I'm very new to python and programming in general (I started about one month ago). I am working on a project right now. I apologize if my grasp of the jargon is weak.

I have been given a csv file that has a wavelength and then 30 observations from that wavelength. I am supposed to run some code that will have wavelength as the independent variable, then 1 set of observations as the dependant variables. From this, I must fit a line+Gaussian function to the data, and I can take the mean(mu) of the Gaussian as the variable I need for more analysis.
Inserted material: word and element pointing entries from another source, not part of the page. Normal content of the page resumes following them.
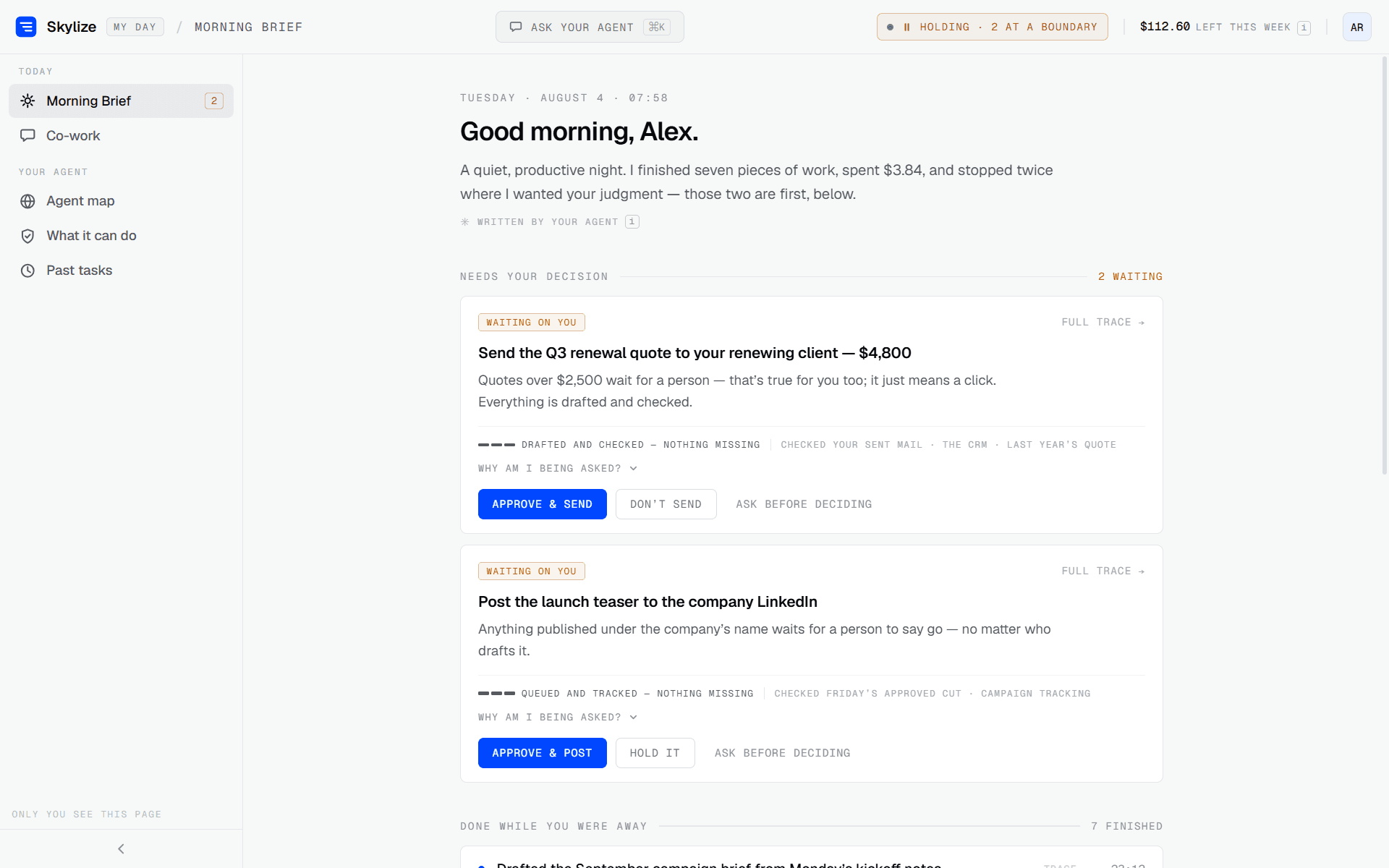Open Morning Brief sun icon item
The image size is (1389, 868).
(27, 101)
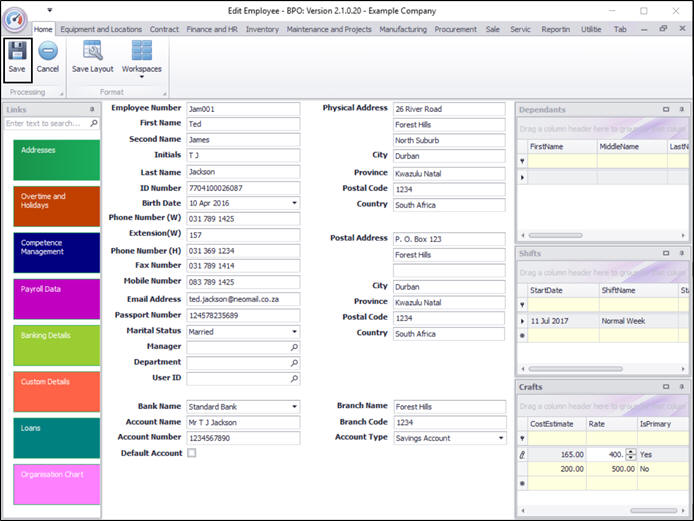Click the Department field lookup icon
This screenshot has height=521, width=694.
click(x=294, y=363)

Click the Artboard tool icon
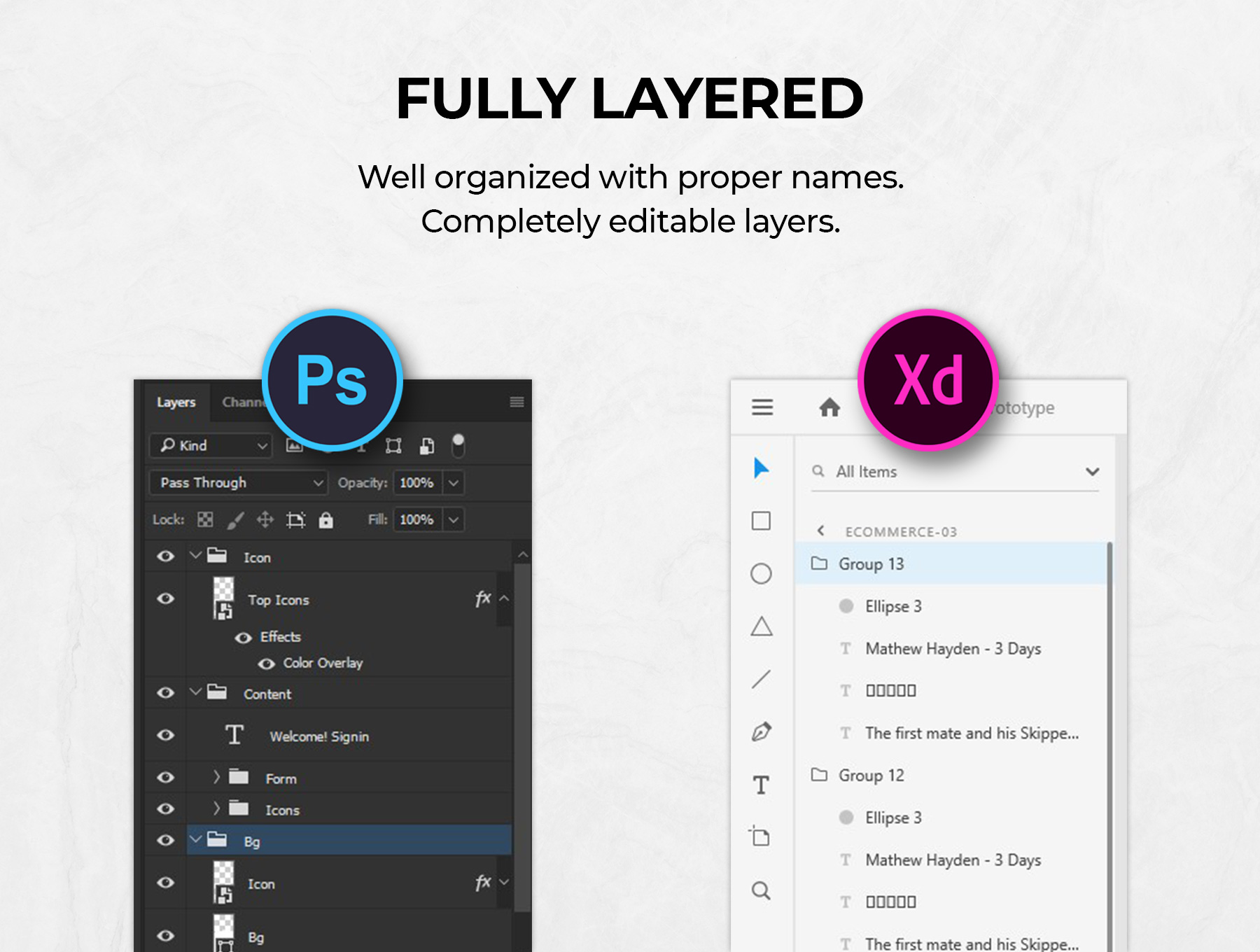pyautogui.click(x=760, y=836)
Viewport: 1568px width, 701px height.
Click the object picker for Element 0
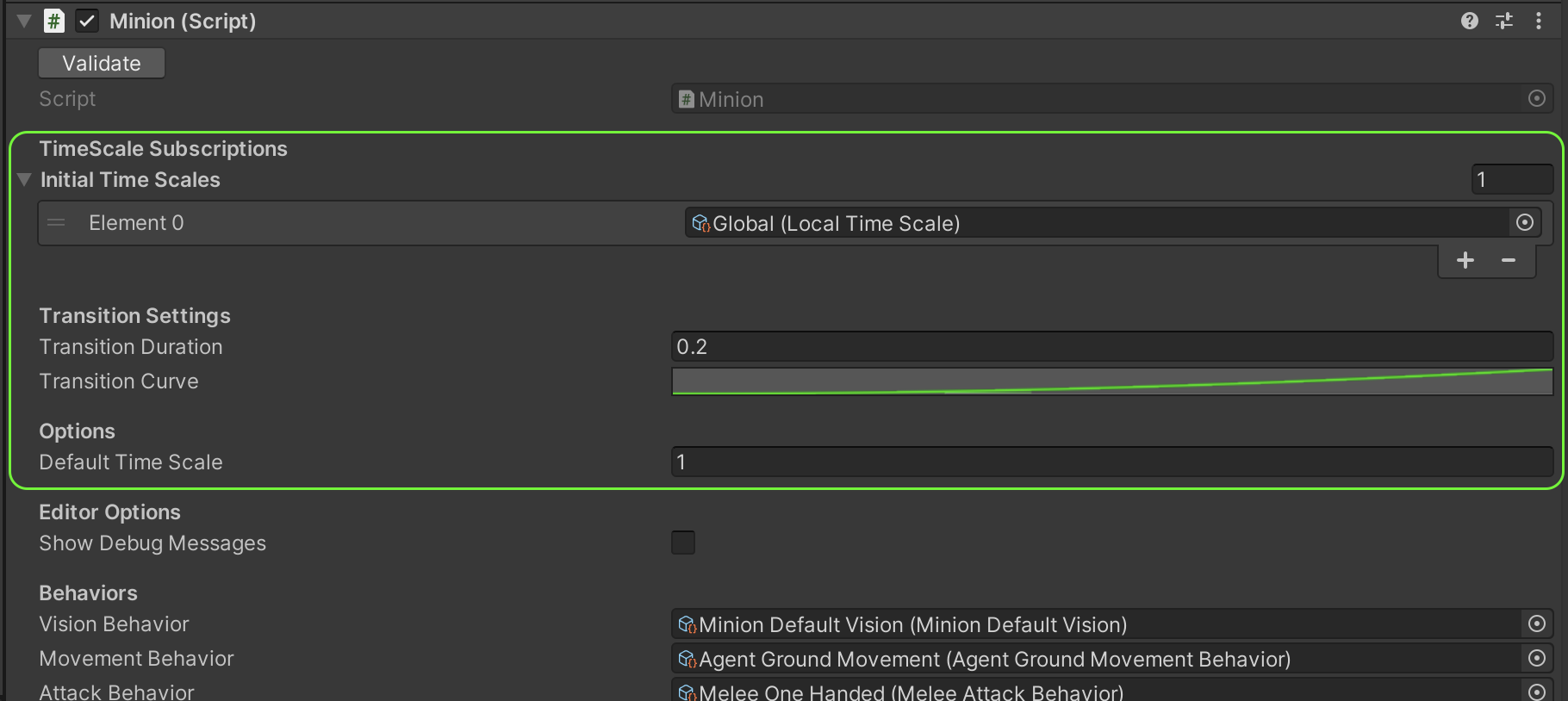[1525, 223]
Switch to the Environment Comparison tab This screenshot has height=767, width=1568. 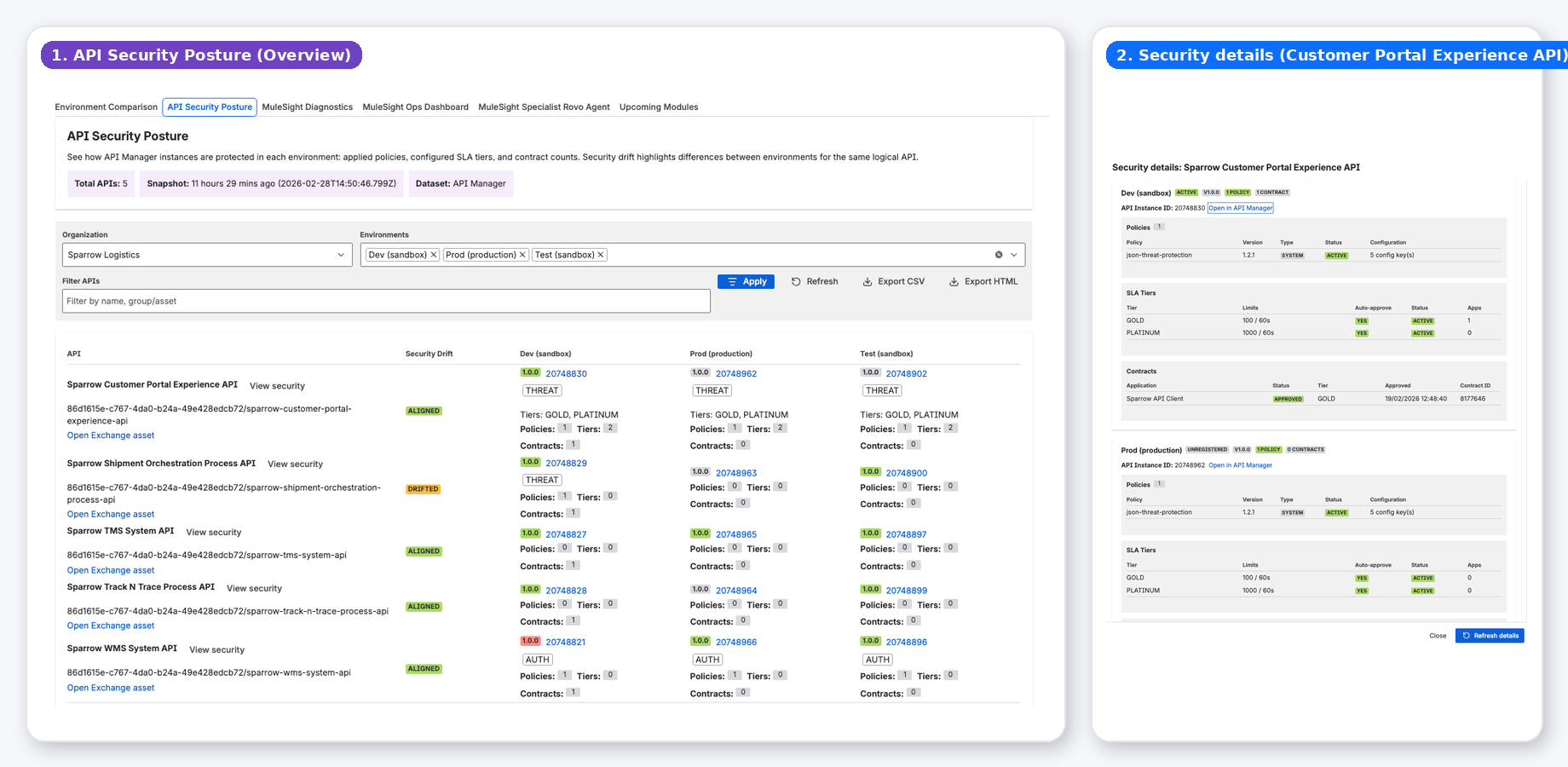click(x=106, y=107)
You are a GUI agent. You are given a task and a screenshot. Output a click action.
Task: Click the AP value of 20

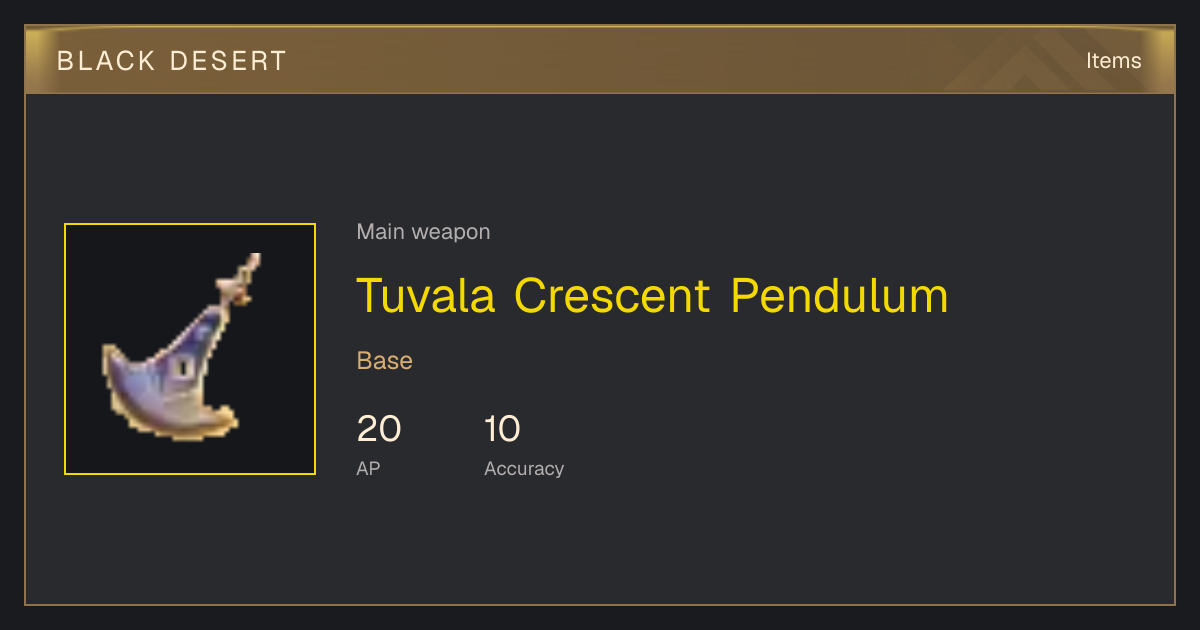coord(379,429)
In order to get a good fit, I must find a way to automate the initial guesses for the Gaussian+line's parameters. I feel like I may have stumbled across this somehow already, as the gaussian fits it generates for each set of observations seem to fit really well. One way to get a good estimate for the gradient and y-intercept of the straight line is to plot a linear fit for the data and use those values of m and c in the gaussian+line fit but I'm not sure if I have done that correctly.

My question is, how can I extract the value of the gaussian mean (mu) from this data? Right now, my console is showing 0 +/- 0 for the mean, even though that certainly cannot be true. The code I am about to show is for the second set of observations, though I hope once I secure the code for one set of observations, I can simply copy and paste it for all the other sets of observations and simply tweak the data read in.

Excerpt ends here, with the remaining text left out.